Interestingly, an association between ADAMTS13 biology and systemic autoimmune conditions has been reported in the literature: On the one hand, immune-mediated ADAMTS13 deficiency has been described as a rare complication of various autoimmune conditions such as SLE [7, 8]. In one study, severe deficiency was more frequent in rheumatoid arthritis and SLE compared to systemic sclerosis and myositis [7]. On the other hand, non-inhibitory anti-ADAMTS13 antibodies and low protease activity can be detected in SLE and systemic sclerosis patients without active iTTP [9]. CTD-TMA syndromes with normal ADAMTS13 activity were also reported implicating other pathogenic factors [7]. Finally, anti-ADAMTS13 antibodies without ADAMTS13 deficiency can also be present in healthy donors [10].

The presence of MSA is strongly associated with distinct IIM phenotypes [11]. ASyS represents a subtype that is characterized by autoantibodies targeting aminoacyl transfer ribonucleic acid synthetases, myositis, interstitial lung disease and arthritis. Multiple studies indicate a possible role of anti-Jo-1 autoantibodies in the pathogenesis of ASyS [12]. For example, a correlation between anti-Jo-1 antibody levels and disease severity has been reported [13, 14] suggesting B-cell/antibody-directed treatment approaches for ASyS to reduce circulating autoantibodies.

So far, only one detailed report of a 59-year-old male with secondary iTTP and concomitant anti-Jo-1 ASyS has been published [5]. However, diagnostic criteria of TTP and IIM have been revised during the last decades and similar cases might be underreported [5]. Nevertheless, multiple cases of TMA associated with dermatomyositis and polymyositis have been described [4].

The patient described in our report suffered from severe iTTP associated with anti-Jo-1 positive ASyS affecting muscles and lungs.
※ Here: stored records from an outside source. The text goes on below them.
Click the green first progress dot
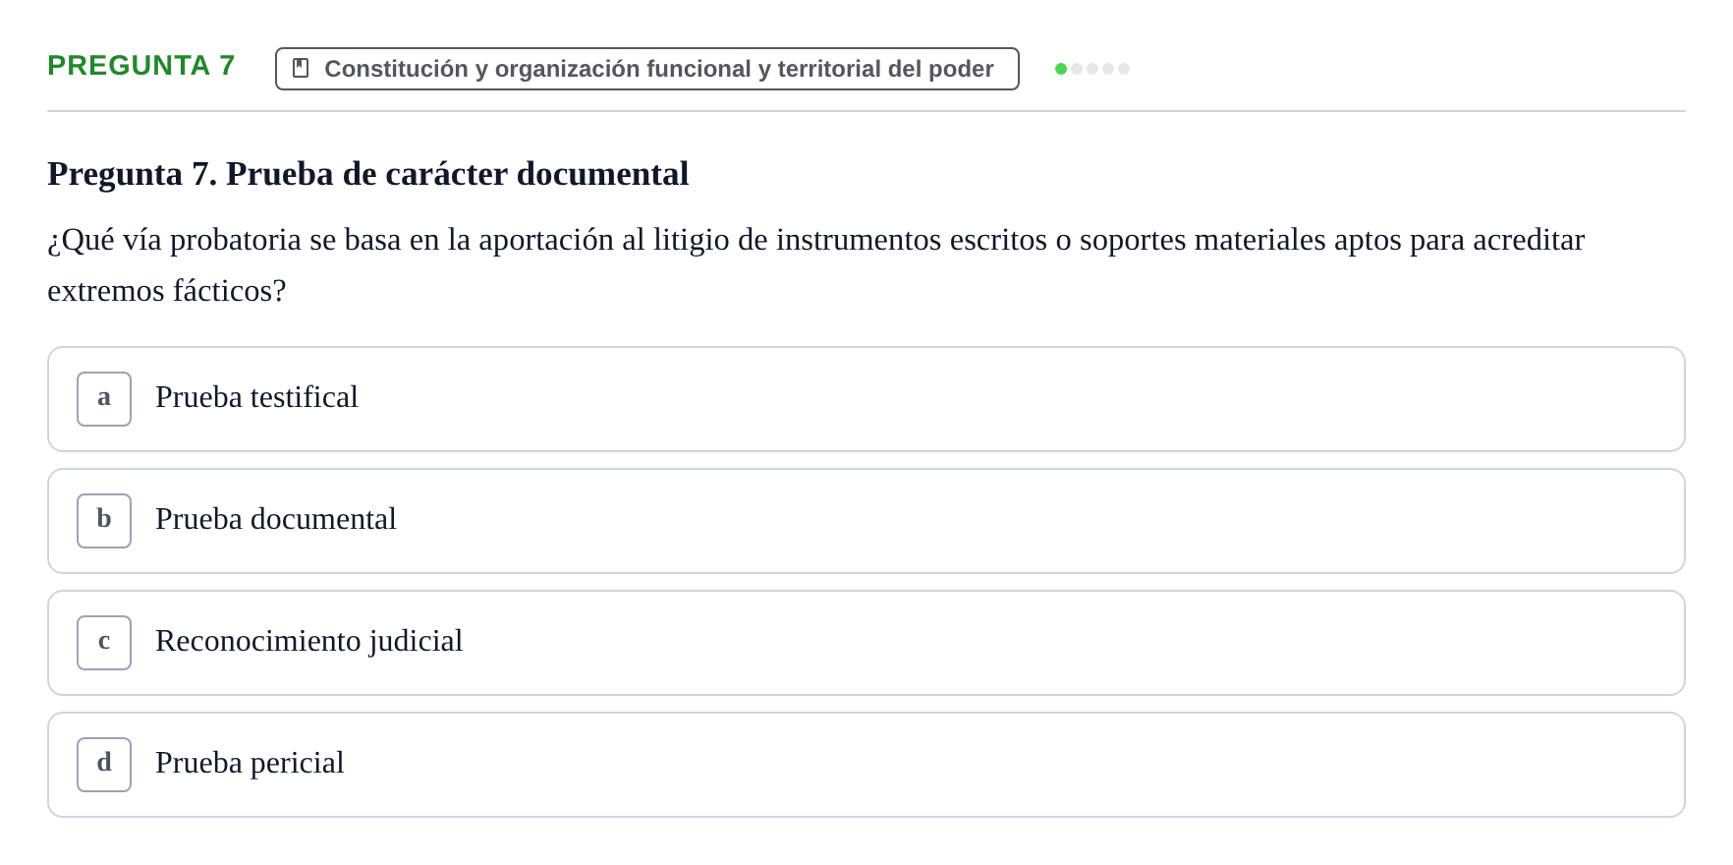coord(1061,69)
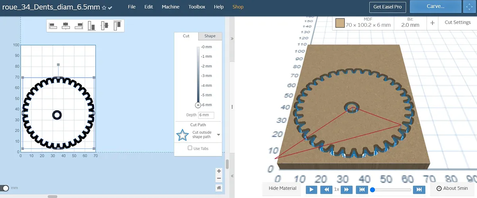Image resolution: width=477 pixels, height=198 pixels.
Task: Click the plus icon beside Bit size
Action: point(432,23)
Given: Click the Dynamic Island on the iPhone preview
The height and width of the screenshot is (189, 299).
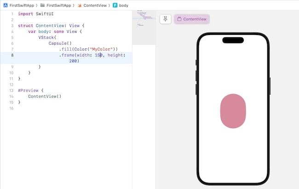Looking at the screenshot, I should point(233,40).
Interestingly, laboratory investigations at the time when cerebral ischemia developed showed a normal platelet count, inflammatory markers and CK values. Whether cerebral ischemia may be attributed to iTTP remains elusive.

Of note, repeated laboratory investigations showed normal serum haptoglobin concentrations in our patient despite active iTTP with anemia and thrombocytopenia. This finding is exceptionally unusual and urges clinicians to consider atypical presentations of TTP in the context autoimmune diseases.

As reported in the previous case of ASyS-associated iTTP, our patient received intensive immunosuppression for iTTP including PEX, glucocorticoids and RTX. The letter ones have also shown sufficient efficacy in AS [15,16,17]. This dual management addressed both antibody-mediated diseases present in our case. PEX has not been systematically investigated in ASyS, but clinical improvement has been reported in combination with immunosuppressive drugs in some cases of severe ILD [18]. IVIG therapy, in our case introduced for myositis, has also been reported to be effective iTTP [19] as demonstrated by our case. Specifically, an inhibitory effect on ADAMTS13 antibodies by immunoglobulins is discussed.

In conclusion, our review supports the view that iTTP may be a rare complication in IIM, which clinicians should consider in cases of marked thrombocytopenia despite normal haptoglobin concentrations. Further work-up of this finding should include a peripheral blood smear (schistocyte count) and ADAMTS13 activity. The combination of IVIG, PEX and RTX therapy may be considered to achieve remission in severe cases with life- and organ-threatening manifestations.